Politik korban, playing victim, mengaku pemerintah atau penguasa ketakutan, sehingga melakukan intimidasi. Padahal sama sekali tidak ada. Separo halu  juga sih, perilaku yang sama. Maling teriak maling, copet teriak copet, dan perilaku munafik demi mendapatkan simpati dengan memainkan politik korban.
Pengulangan basi yang selalu diulang-ulang. Ingat massa sudah lebih cerdas, miris bahwa elit malah maaf makin bloon hanya karena kebencian. Cek saja hal yang sama juga terjadi di masa prapilpres.
Oposan lebih dari oposan. Entah di balik layar, atau memang tidak ada keterlibatan para elit parpol. Cenderung lebih banyak oposan dari para pelaku politik berpartai. Mereka bukan orang partai, pernah menjadi pejabat ini dan itu, kemudian tersingkir dengan berbagai-bagai alasan, dan ujungnya adalah KAMI.
Mengaku medsos dibajak. Lago-lagi khas perilaku orang dan kelompok ini. bagaimana tiba-tiba medsosnya dibajak. Lucunya, kali ini yang mendapat peran drama pembajakan medsos adalah Din Syamsudin. Usai riuh rendah di media sosial, ia mengaku sudah lama tidak aktif dalam akun media sosial tersebut.
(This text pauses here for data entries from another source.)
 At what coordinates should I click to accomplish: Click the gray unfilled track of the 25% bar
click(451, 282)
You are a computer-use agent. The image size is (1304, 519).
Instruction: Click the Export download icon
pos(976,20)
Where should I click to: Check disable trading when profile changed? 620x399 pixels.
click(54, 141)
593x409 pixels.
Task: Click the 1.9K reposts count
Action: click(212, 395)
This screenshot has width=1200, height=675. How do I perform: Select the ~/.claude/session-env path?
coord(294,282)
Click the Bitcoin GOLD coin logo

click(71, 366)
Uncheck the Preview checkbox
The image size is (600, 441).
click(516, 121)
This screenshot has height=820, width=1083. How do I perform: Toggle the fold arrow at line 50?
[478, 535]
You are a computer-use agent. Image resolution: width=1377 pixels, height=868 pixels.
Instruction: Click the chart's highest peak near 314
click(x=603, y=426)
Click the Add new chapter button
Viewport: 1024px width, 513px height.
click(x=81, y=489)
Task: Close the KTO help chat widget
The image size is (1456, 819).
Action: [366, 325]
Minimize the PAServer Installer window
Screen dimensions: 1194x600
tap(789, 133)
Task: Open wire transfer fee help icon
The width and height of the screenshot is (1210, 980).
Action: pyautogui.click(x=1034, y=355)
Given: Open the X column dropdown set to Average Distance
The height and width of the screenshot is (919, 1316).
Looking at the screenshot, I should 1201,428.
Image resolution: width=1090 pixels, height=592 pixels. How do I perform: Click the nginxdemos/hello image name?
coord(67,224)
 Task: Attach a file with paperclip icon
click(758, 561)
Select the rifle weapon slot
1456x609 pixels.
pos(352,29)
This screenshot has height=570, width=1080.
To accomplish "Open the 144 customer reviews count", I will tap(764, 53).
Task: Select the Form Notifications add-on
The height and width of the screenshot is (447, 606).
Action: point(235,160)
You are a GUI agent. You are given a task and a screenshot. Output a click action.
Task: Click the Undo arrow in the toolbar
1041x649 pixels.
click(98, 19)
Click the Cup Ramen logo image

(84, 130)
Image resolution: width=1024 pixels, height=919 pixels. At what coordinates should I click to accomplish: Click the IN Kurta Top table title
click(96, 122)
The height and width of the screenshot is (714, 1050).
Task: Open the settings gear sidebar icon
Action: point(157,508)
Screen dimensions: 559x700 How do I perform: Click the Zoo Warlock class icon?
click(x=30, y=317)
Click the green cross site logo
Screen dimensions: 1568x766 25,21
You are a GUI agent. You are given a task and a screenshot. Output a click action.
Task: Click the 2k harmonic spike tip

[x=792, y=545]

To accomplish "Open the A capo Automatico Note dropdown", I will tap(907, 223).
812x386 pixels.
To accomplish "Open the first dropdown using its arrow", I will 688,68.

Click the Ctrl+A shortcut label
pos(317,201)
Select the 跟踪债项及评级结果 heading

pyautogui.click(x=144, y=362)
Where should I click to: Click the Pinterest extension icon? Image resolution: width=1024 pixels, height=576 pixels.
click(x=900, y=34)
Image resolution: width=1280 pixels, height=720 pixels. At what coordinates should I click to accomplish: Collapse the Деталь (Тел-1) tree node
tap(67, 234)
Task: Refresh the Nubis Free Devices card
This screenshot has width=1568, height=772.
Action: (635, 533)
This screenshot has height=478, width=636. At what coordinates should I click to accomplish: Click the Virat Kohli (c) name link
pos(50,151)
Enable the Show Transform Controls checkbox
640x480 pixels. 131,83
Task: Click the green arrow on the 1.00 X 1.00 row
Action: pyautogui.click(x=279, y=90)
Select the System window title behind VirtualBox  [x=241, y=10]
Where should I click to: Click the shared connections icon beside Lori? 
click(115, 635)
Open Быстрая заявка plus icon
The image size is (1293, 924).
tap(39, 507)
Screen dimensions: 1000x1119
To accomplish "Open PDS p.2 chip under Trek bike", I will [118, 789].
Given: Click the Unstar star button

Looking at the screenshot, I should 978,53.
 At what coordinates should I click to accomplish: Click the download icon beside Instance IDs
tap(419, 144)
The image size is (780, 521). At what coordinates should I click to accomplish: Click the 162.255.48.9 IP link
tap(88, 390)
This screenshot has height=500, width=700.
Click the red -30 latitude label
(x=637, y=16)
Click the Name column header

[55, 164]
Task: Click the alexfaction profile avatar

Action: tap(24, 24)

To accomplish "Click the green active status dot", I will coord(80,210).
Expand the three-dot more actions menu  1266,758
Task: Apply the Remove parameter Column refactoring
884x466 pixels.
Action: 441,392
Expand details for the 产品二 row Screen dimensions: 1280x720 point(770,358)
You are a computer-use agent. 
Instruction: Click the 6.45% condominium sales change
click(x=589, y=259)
Pihak mereka, mengatakan kalau akun Din dikuasai pihak lain. Senada dengan Din yang merasa tidak lagi beraktivitas dalam akun tersebut. Hal yang wajar, ada yang aneh, ketika pihak lain mengatakan ada yang mengatakan dikuasai pihak lain, dan kemudian  kog mau dinonaktifkan. Lha memangnya kalau sudah dibajak si pemilik masih bisa menonaktifkannya? Kelihatannya sih ada yang keseleo atas peristiwa ini.
Ingat masa kampanye lalu juga ada model demikian, dan kali ini si pelaku juga ikut menyuarakan soal akun Din Syamsudin ini. Apakah ini artinya mereka  biasa menggunakan pola ini?
Menggunakan segala cara demi mendapatkan panggung. Salah satu yang tidak elok adalah menghadirkan salah satu duta besar, Duta Besar Palestina. Datang dengan pemahaman perayaan kemerdekaan RI, tentu ia mau-mau saja. Padahal ada agenda lain dan itu sangat tidak patut. Hal yang lagi dan lagi kebiasaan mereka. Menyembunyikan sebagian fakta dan kebenaran.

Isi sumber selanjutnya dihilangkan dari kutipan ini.